Analysis from the ScanSafe Security Threat Alert Team, which monitors web-based malware, shows that one-in-five Internet search results contain malware or offensive and illegal, content. Offensive content represents the greatest risk, accounting for 80 per cent of total search blocks.
Search engines have increasingly become a gateway for exposing businesses to security risks, such as Trojans, spyware, and keyloggers. Unsuspecting web users can be exposed to such malware from a wide range of web sites—including legitimate sites that have been compromised to unwittingly host malware. This malware can easily install itself on the corporate network and severely disrupt business operations.
Although it is an essential tool in the workplace, if secure web searching is ignored, it can become the Achilles' heel in corporate web filtering policies and expose companies to security breaches, information leakage and legal issues. One example of malware exploiting search engines is through the use of ‘spamdexing’. Compromised sites are appended with hidden text containing keywords and links to other (typically compromised) sites which host exploit code. This increases the ranking of the exploit site in search engines, thus when users search on those particular keywords, the exploit site is returned prominently in the results. Those who click through to the site will typically become victims of so-called ‘drive-by-downloads’ of malware. The Zhelatin family of malware, commonly referred to as the ‘Storm worm’, has been discovered using this technique to foist new variants of the malware onto victims’ computers.

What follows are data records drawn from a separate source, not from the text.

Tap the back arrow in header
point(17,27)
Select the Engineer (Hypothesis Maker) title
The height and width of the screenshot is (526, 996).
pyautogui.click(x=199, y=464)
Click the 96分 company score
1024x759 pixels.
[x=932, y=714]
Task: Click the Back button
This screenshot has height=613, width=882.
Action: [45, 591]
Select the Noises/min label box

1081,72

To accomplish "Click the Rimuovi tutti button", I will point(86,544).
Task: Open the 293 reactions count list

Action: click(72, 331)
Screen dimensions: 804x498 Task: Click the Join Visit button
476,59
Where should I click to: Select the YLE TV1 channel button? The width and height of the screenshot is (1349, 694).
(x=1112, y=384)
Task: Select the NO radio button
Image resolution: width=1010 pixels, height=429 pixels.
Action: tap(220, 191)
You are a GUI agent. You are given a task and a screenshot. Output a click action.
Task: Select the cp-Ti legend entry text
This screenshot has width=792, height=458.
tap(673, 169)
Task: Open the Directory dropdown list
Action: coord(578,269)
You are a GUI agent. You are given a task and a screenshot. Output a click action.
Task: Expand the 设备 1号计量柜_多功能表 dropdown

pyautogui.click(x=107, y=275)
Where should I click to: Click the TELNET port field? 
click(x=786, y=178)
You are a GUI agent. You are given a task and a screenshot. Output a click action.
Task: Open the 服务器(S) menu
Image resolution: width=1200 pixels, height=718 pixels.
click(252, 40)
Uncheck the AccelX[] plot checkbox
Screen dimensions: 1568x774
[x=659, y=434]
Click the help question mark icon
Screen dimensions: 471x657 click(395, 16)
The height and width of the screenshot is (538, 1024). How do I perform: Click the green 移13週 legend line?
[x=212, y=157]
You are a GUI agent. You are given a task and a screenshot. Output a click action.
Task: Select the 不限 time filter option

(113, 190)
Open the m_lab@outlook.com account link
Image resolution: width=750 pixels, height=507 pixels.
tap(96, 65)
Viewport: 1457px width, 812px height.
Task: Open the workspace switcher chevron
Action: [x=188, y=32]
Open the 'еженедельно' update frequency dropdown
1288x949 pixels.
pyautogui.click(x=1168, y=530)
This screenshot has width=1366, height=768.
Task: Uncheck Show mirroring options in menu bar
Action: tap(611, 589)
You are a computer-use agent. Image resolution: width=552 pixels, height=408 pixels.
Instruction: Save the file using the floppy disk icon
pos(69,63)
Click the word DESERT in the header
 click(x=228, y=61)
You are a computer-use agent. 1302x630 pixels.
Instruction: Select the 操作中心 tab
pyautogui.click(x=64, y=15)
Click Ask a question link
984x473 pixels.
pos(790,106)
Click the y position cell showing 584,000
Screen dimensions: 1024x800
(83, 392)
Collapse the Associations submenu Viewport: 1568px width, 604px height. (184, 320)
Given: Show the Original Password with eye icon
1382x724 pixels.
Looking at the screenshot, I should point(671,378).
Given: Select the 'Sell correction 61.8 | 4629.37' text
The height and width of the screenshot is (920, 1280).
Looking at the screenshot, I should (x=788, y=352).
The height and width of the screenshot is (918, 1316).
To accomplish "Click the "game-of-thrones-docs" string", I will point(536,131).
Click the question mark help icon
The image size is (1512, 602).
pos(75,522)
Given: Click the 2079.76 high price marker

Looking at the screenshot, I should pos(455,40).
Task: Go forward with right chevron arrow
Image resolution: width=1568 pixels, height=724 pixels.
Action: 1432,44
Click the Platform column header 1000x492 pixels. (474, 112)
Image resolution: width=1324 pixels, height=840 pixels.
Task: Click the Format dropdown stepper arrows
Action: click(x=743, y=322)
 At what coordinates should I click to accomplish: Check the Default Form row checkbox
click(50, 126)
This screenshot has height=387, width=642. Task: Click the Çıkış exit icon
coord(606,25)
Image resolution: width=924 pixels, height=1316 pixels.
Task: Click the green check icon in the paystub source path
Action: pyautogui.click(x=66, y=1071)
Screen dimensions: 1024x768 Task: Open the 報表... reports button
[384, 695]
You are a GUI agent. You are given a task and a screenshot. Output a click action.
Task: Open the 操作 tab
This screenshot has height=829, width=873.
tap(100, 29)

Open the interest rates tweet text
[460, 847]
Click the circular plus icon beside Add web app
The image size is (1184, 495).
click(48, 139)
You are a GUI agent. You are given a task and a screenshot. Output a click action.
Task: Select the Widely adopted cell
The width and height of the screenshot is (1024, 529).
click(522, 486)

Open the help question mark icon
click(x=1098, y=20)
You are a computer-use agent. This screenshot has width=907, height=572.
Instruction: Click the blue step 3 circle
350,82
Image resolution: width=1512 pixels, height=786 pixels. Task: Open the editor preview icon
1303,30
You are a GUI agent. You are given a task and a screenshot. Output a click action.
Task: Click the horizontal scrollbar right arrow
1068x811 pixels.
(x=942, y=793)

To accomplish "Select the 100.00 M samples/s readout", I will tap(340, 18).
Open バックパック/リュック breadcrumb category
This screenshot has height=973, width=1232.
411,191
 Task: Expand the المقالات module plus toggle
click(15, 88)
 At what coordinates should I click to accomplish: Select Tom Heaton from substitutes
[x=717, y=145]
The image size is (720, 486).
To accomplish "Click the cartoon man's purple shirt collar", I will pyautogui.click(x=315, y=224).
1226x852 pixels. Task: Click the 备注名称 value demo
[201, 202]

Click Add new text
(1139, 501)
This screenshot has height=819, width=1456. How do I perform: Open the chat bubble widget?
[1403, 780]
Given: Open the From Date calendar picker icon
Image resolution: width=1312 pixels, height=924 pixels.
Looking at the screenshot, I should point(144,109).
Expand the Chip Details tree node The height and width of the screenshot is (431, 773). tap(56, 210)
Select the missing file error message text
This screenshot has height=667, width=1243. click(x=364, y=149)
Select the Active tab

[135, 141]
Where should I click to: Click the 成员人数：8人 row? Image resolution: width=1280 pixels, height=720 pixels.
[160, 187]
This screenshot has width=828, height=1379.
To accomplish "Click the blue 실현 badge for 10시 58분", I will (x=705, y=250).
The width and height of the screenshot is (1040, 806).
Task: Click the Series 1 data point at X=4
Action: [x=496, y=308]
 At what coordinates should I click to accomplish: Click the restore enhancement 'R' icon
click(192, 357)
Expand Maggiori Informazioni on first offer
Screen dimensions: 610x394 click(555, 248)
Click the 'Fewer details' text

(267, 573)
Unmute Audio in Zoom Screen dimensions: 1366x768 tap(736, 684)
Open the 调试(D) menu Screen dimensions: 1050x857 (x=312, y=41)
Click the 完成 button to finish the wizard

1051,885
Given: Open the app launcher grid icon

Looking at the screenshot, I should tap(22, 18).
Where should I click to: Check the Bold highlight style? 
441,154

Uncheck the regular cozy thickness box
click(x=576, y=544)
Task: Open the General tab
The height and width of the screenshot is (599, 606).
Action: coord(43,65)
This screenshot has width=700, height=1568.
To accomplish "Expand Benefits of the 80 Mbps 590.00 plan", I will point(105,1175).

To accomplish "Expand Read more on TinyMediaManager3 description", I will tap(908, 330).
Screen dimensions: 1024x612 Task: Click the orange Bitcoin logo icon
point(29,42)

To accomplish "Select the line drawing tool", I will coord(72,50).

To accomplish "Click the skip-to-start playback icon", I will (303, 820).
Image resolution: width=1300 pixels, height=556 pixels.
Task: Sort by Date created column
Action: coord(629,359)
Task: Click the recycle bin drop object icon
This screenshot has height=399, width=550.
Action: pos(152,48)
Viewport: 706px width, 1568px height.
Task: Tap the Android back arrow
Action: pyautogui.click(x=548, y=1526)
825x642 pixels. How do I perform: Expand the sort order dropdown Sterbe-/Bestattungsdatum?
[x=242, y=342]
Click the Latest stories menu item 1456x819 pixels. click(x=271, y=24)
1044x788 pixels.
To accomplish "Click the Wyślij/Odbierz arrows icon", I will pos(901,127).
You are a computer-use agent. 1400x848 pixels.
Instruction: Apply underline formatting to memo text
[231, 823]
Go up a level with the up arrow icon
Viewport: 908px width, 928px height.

In another Storm-related incident, Zhelatin-infected bloggers inadvertently posted Zhelatin spam with malicious links to their blogs. This occurred because these bloggers had configured their blogs to automatically post content sent to a particular address. When the Zhelatin mass-spamming component activated, it sent the spam to the blog address as well. Other malware, such as the Trojan MeSpam, append malicious links to Web 2.0 related activities, such as blog comments, forum posts, and webmail. Of course, search engines crawling these sites will include the miscreant posts in their search results, thus further exposing users.